Republic of the Philippines
G.R. No. L-53446 April 12, 1989
PHILIPPINE LONG DISTANCE TELEPHONE COMPANY, MARIANO R. PADILLA and ERIBERTO MELLIZA, petitioners,
THE HONORABLE CEFERINO DULAY, in his capacity as Judge of the Court of First Instance of Cebu, Branch XVI, Lapu-Lapu City; ROSEMARY MAYORDO-ALFEREZ, ANITA MAYORDO and, TERESITA T. MAYORDO, respondents.
Efren V. Ramirez, Abad D. Olan and Raul J. Palabrica for petitioners
Pablo B.Badong & Associate for respondents.
Antonio T. Guerrero for private-respondent.

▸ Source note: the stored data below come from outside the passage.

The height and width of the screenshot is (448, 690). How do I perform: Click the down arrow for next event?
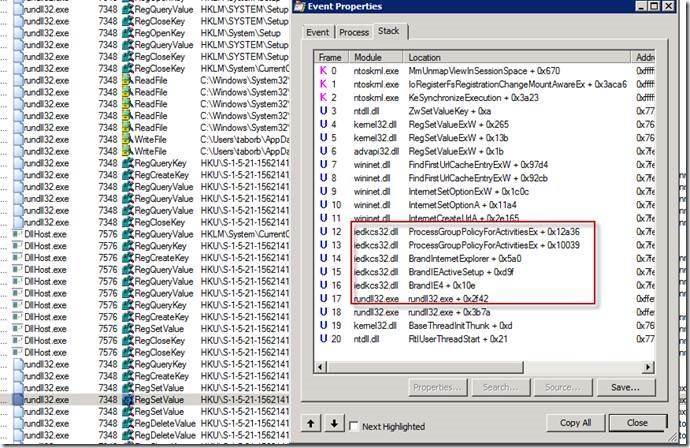333,424
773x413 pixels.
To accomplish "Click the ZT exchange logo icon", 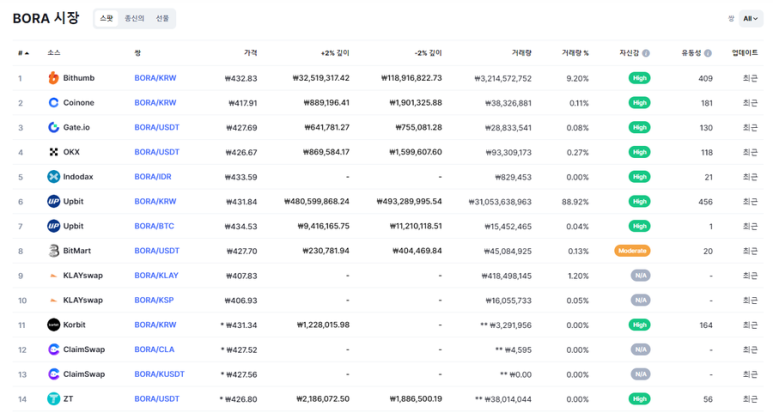I will pyautogui.click(x=53, y=399).
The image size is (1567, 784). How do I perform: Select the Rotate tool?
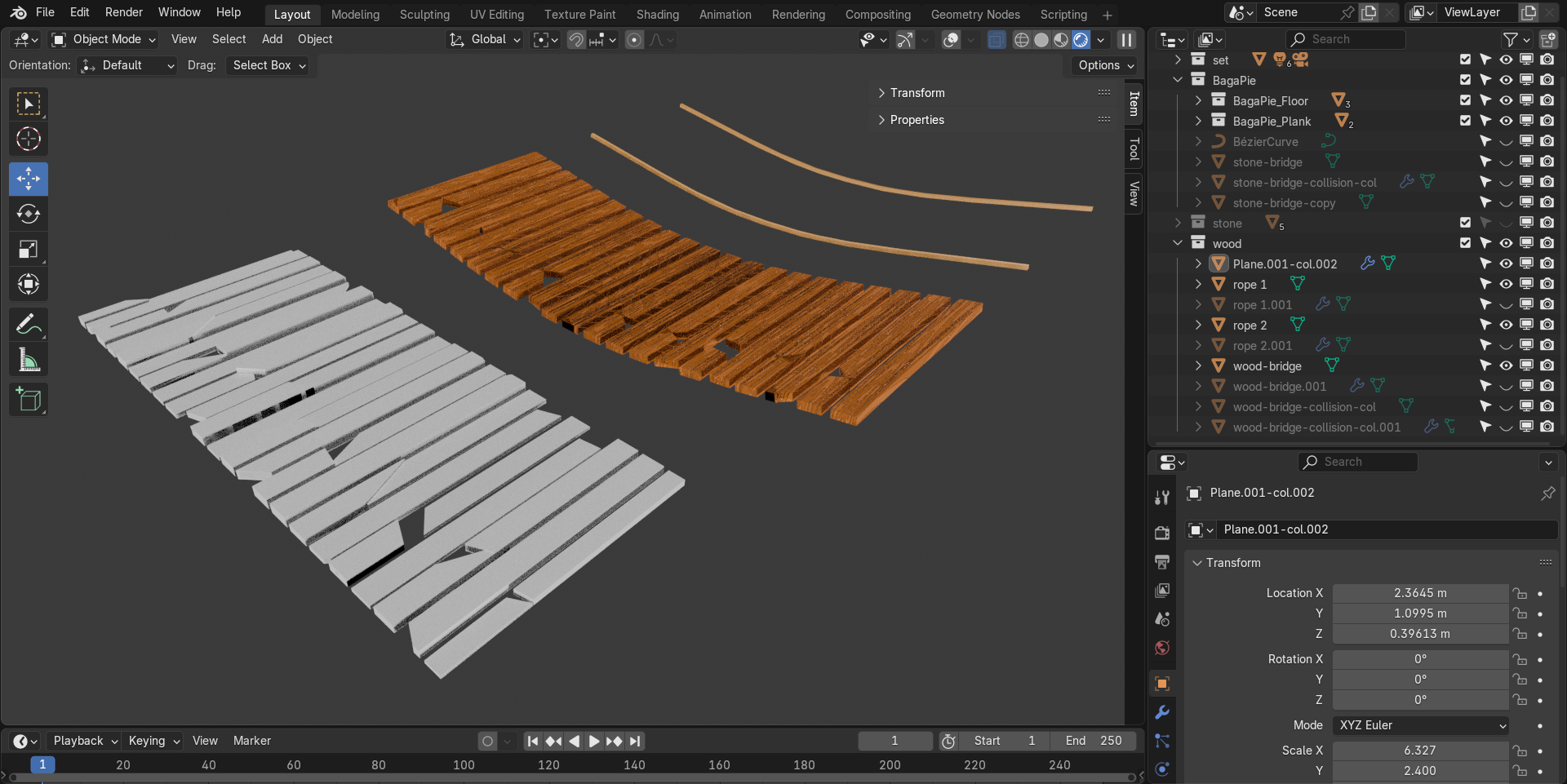coord(29,214)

The instant petition challenges the jurisdiction of the Court of First Instance over the subject matter of Civil Case No. 437-L entitled "Rosemary Mayordo-Alferez, joined in and assisted by her husband, Rey Alferez, Anita Mayordo and Teresita Mayordo vs. The Philippine Long Distance Telephone Company, Inc., et al." on the ground that since it involves a labor dispute, it falls within the original and exclusive jurisdiction of the Labor Arbiters and the National Labor Relations Commission (NLRC) of the then Ministry of Labor.
Private respondents, Rosemary Alferez and Teresita Mayordo, were employed as junior representatives of petitioner Philippine Long Distance Telephone Co., Inc. (PLDT).

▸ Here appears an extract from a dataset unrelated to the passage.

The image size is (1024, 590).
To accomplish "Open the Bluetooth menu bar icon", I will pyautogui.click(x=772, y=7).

On October 17, 1979, PLDT filed with the Ministry of Labor, Region VII Office (Cebu City) an application for clearance to suspend and subsequently dismiss seven employees including respondents Rosemary Alferez and Teresita Mayordo for alleged involvement in fraudulent transactions of PLDT stock certificates [Petition, p. 4; Rollo, p. 5.]
On October 20, 1979 Rosemary Alferez and Teresita Mayordo together with their mother Anita Mayordo and Rey Alferez (husband of Rosemary) filed with the Court of First Instance (now Regional Trial Court) of Cebu, Branch XVI, Lapu-Lapu City, a verified complaint against petitioner PLDT for damages arising from their employer's conduct and practices allegedly violative of the Constitution and the Civil Code provisions on torts ["Annex B" to the Petition, pp. 9-10; Rollo, pp. 26-27.]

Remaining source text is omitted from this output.